_Record set:_
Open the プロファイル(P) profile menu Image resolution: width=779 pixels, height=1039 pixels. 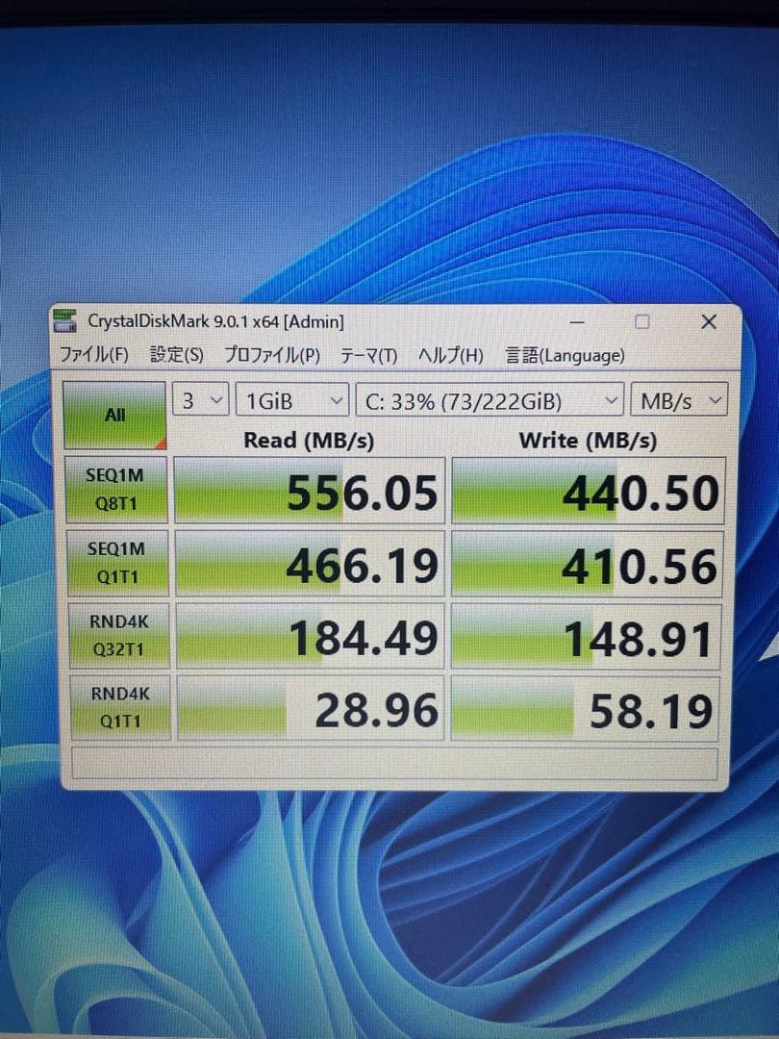coord(271,355)
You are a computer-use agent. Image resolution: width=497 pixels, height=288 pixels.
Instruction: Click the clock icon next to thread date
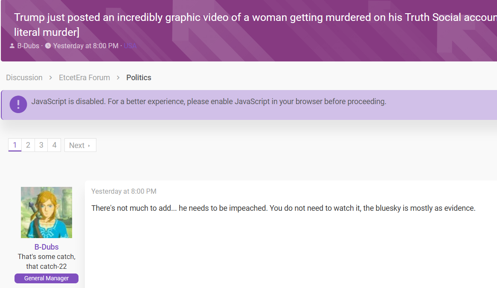48,46
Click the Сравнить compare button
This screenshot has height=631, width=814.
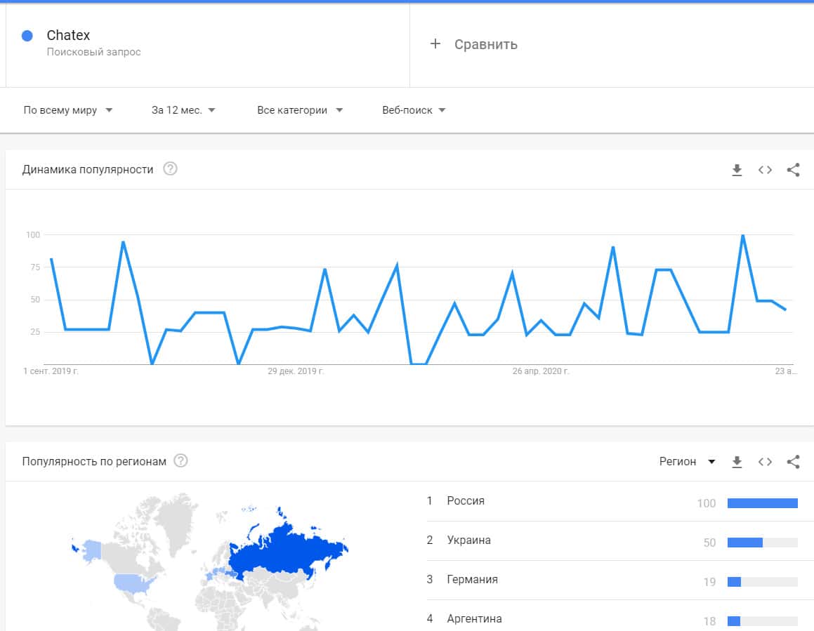pos(485,44)
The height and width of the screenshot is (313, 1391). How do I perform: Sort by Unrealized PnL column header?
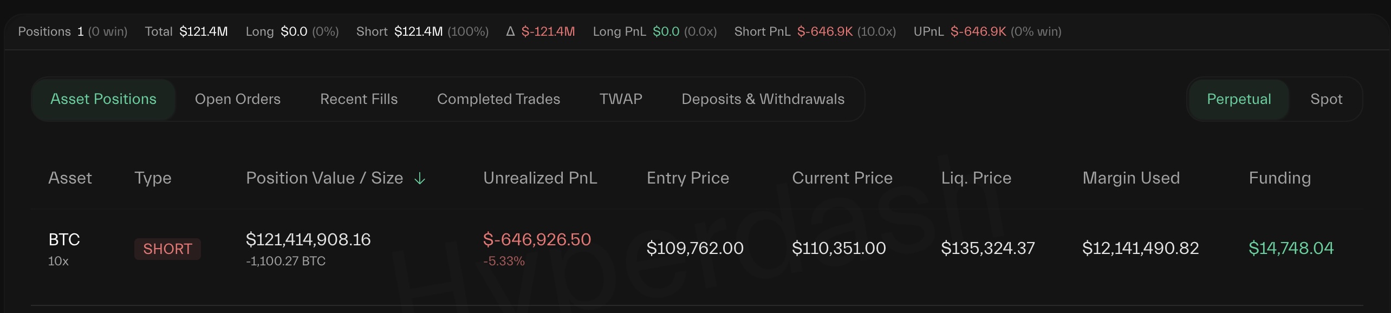coord(540,178)
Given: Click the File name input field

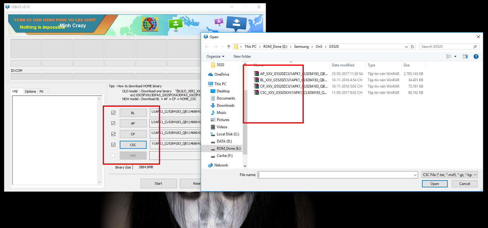Looking at the screenshot, I should click(335, 175).
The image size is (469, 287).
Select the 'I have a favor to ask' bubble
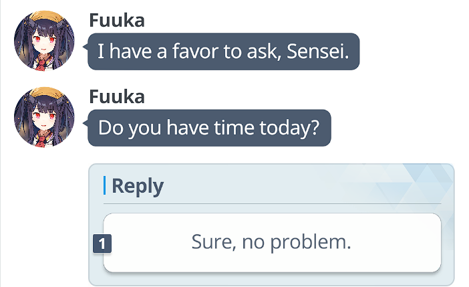click(224, 51)
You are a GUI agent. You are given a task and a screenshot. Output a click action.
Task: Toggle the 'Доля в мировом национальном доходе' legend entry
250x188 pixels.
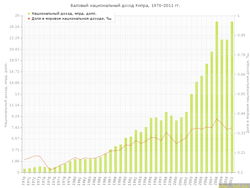click(72, 18)
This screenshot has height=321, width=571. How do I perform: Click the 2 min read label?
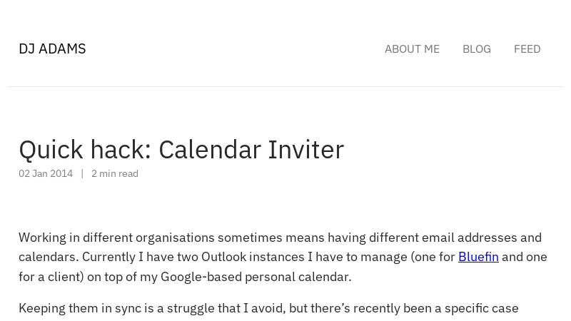115,173
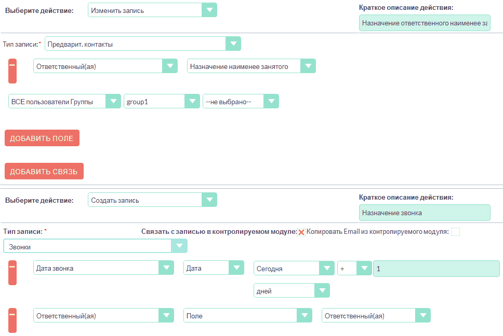Remove the 'Назначение наименее занятого' field row
The width and height of the screenshot is (503, 336).
click(x=12, y=71)
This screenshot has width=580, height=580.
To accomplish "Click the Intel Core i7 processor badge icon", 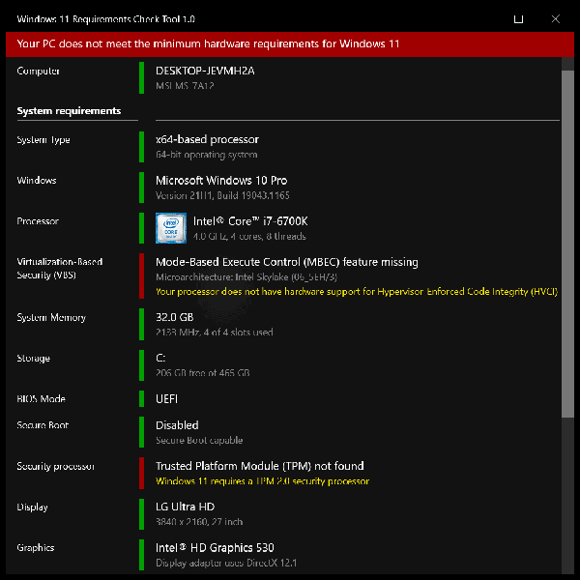I will tap(171, 228).
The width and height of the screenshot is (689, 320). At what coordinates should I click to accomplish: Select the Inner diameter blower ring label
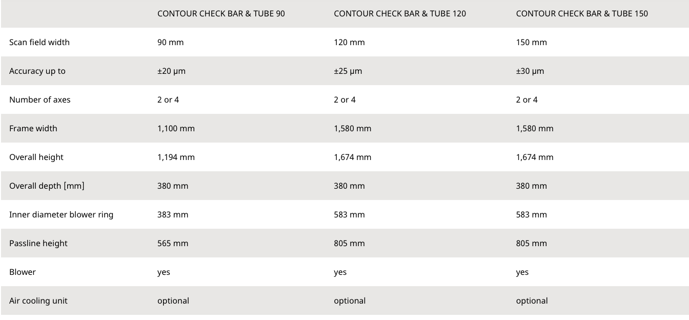pos(61,215)
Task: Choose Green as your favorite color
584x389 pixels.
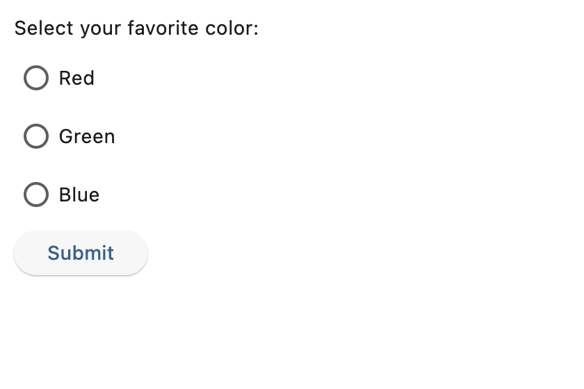Action: [x=36, y=136]
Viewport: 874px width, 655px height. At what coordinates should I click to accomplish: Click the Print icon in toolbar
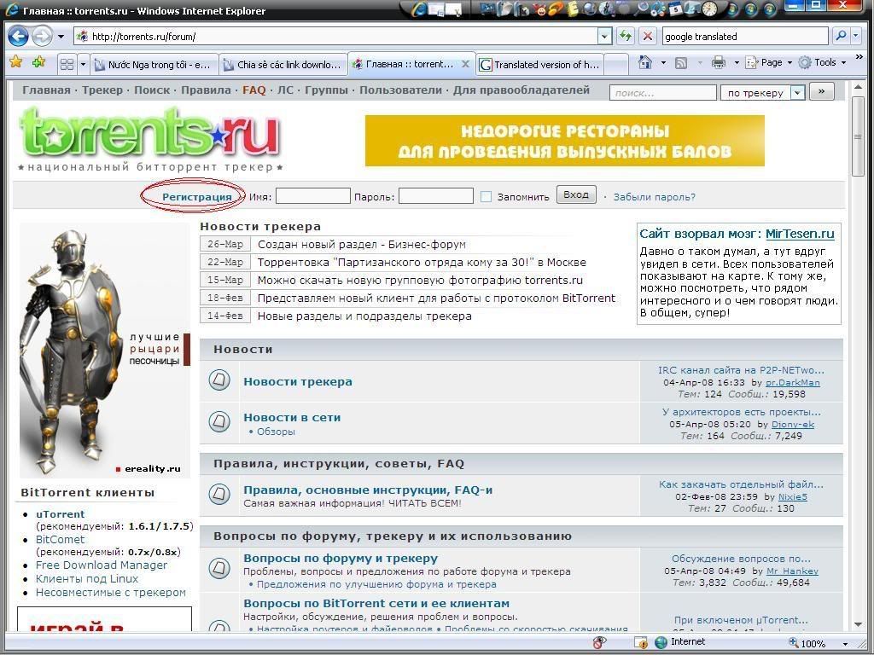718,63
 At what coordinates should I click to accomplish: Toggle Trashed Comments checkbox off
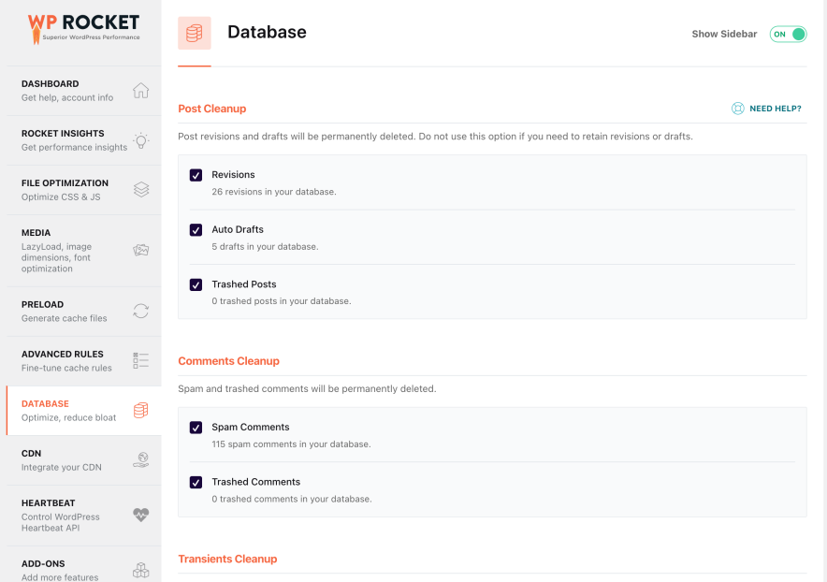tap(196, 482)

_What to produce:_
Copy out the records again, starting with the line that contains "Task: Choose Green as your favorite color" and going on through the end of the records. Leave the pictures out.

_Written solution:_
Task: Choose Green as your favorite color
584x389 pixels.
Action: [x=36, y=136]
Viewport: 874px width, 655px height. At what coordinates should I click to accomplish: Click the Print icon in toolbar
718,63
 At what coordinates should I click to accomplish: Toggle Trashed Comments checkbox off
tap(196, 482)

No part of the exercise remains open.